=== Section Start ===

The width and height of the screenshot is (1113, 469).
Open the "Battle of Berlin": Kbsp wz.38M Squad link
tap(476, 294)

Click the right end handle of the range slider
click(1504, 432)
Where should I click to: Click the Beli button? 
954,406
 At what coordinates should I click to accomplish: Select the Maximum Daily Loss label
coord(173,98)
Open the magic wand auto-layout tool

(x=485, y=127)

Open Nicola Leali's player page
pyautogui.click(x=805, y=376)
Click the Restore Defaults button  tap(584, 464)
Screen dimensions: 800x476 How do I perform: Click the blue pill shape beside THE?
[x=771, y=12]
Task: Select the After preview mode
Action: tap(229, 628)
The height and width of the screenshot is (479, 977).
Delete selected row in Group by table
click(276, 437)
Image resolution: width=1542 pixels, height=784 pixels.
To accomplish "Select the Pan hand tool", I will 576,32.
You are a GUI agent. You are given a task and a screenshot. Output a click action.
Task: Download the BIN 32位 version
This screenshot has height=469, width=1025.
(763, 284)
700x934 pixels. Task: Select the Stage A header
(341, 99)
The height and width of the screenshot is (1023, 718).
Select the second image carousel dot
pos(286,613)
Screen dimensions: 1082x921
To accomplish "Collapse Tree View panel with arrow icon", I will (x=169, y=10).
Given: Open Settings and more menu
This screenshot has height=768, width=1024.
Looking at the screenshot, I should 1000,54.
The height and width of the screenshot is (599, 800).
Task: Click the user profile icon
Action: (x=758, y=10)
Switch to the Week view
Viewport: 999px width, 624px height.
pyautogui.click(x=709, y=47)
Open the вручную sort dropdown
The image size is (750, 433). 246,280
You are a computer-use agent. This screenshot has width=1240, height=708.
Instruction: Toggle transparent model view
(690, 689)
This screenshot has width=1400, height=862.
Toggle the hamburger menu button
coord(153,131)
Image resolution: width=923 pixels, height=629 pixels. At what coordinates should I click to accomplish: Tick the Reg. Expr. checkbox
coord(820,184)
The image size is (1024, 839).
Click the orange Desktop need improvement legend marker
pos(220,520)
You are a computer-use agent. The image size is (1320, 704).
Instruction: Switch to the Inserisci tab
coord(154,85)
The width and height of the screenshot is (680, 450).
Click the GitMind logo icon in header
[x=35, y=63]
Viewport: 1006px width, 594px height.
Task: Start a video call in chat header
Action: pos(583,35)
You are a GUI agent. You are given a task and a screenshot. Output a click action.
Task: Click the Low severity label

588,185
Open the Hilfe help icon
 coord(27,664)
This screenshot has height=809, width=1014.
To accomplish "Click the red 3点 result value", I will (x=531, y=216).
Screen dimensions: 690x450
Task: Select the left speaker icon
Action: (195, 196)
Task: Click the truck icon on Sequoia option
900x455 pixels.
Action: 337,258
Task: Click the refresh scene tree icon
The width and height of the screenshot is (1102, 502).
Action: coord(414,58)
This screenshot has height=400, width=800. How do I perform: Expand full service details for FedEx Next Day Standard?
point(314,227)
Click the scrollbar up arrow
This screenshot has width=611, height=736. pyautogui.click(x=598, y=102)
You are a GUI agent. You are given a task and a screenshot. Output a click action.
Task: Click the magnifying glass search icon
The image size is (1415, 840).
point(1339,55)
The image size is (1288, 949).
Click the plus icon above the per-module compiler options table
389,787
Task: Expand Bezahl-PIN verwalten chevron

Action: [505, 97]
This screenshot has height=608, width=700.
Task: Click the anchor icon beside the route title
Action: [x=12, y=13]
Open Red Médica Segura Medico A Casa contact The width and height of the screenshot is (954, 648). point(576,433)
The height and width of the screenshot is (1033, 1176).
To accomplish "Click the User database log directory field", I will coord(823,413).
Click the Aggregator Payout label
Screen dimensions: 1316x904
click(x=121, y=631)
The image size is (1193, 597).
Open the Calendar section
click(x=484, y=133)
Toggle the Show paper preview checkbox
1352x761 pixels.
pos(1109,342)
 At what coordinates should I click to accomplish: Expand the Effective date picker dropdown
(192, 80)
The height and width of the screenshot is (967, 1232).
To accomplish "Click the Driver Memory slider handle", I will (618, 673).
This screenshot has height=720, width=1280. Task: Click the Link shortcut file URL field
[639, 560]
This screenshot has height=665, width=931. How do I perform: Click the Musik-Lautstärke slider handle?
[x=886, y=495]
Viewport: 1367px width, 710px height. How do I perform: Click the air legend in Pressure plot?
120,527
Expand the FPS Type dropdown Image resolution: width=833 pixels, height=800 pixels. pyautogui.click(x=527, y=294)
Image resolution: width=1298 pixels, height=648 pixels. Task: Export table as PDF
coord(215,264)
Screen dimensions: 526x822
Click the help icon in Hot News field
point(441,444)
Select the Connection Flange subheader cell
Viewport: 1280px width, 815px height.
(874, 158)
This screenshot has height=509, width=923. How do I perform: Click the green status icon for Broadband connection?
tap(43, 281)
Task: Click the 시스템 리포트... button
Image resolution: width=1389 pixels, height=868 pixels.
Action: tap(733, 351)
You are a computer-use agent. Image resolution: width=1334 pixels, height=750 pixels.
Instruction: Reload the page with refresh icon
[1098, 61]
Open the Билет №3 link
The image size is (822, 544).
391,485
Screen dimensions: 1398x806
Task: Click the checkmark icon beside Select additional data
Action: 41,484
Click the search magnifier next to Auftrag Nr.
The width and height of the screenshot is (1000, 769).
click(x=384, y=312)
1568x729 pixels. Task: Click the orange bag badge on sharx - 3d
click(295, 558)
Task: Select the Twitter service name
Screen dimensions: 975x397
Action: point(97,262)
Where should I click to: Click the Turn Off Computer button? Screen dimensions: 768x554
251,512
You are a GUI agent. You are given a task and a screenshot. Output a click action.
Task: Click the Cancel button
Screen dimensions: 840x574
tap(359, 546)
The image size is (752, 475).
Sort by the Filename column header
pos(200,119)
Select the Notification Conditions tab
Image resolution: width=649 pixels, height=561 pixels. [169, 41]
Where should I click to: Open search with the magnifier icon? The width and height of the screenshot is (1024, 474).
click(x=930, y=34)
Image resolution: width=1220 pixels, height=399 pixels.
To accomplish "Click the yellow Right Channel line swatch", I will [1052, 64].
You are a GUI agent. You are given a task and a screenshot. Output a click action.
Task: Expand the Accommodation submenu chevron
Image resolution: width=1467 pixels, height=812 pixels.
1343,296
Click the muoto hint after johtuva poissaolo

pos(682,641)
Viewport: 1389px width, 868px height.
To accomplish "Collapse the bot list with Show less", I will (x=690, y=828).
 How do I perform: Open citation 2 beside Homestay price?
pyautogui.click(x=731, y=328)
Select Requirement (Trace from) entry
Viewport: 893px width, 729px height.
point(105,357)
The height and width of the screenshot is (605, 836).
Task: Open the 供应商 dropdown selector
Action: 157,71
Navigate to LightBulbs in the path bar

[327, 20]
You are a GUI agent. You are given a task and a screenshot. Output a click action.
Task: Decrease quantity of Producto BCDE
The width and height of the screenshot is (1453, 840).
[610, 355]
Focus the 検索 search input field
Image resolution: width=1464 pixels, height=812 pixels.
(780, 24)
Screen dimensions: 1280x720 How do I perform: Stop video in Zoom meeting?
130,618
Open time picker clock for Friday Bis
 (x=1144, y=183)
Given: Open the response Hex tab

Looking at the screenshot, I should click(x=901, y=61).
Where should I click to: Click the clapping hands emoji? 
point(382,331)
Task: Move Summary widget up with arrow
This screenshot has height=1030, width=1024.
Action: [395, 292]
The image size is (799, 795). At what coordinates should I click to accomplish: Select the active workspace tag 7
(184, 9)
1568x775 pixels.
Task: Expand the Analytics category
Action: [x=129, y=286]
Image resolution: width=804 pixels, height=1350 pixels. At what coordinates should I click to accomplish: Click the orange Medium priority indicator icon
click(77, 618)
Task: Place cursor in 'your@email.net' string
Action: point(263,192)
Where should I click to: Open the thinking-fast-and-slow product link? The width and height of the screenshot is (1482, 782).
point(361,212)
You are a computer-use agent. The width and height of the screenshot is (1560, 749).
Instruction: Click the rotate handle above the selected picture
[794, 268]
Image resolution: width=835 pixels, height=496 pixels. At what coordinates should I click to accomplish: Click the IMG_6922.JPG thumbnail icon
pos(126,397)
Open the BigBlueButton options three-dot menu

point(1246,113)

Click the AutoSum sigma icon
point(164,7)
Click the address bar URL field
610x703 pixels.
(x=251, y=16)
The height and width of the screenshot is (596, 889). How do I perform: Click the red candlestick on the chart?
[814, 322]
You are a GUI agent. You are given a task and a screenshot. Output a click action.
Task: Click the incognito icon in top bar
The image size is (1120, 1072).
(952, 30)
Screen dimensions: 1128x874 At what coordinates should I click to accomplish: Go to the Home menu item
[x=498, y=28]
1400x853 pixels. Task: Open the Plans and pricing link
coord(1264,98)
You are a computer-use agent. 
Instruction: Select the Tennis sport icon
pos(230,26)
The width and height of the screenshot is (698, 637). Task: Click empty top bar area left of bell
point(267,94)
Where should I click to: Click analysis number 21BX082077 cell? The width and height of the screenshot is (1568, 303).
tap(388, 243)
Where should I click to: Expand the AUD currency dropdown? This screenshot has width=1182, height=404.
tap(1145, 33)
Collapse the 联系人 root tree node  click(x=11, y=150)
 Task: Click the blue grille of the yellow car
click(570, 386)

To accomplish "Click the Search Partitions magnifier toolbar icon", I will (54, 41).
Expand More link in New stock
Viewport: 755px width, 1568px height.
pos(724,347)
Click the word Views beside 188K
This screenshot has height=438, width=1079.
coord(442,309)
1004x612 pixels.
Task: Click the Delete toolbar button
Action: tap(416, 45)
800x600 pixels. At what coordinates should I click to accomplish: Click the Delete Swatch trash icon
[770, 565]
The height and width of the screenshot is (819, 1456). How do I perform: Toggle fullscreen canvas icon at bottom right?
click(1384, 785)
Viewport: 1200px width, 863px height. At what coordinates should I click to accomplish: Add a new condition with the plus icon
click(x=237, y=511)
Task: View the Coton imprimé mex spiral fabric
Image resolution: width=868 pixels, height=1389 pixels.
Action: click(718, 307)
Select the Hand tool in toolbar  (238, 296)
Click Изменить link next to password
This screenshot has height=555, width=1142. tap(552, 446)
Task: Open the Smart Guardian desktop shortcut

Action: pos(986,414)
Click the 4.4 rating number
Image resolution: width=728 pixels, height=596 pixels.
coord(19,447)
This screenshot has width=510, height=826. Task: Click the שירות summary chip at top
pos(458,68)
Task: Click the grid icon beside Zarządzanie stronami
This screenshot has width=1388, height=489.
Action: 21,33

=== Section End ===

◆ **Exercise requirements**
Would you output, from the records above, exactly the run of lines that starts at the line containing "Click the Restore" and ends at the line containing "The height and width of the screenshot is (1023, 718).", and only that run?

◆ **Task answer**
Click the Restore Defaults button  tap(584, 464)
Screen dimensions: 800x476 How do I perform: Click the blue pill shape beside THE?
[x=771, y=12]
Task: Select the After preview mode
Action: tap(229, 628)
The height and width of the screenshot is (479, 977).
Delete selected row in Group by table
click(276, 437)
Image resolution: width=1542 pixels, height=784 pixels.
To accomplish "Select the Pan hand tool", I will 576,32.
You are a GUI agent. You are given a task and a screenshot. Output a click action.
Task: Download the BIN 32位 version
This screenshot has height=469, width=1025.
(763, 284)
700x934 pixels. Task: Select the Stage A header
(341, 99)
The height and width of the screenshot is (1023, 718).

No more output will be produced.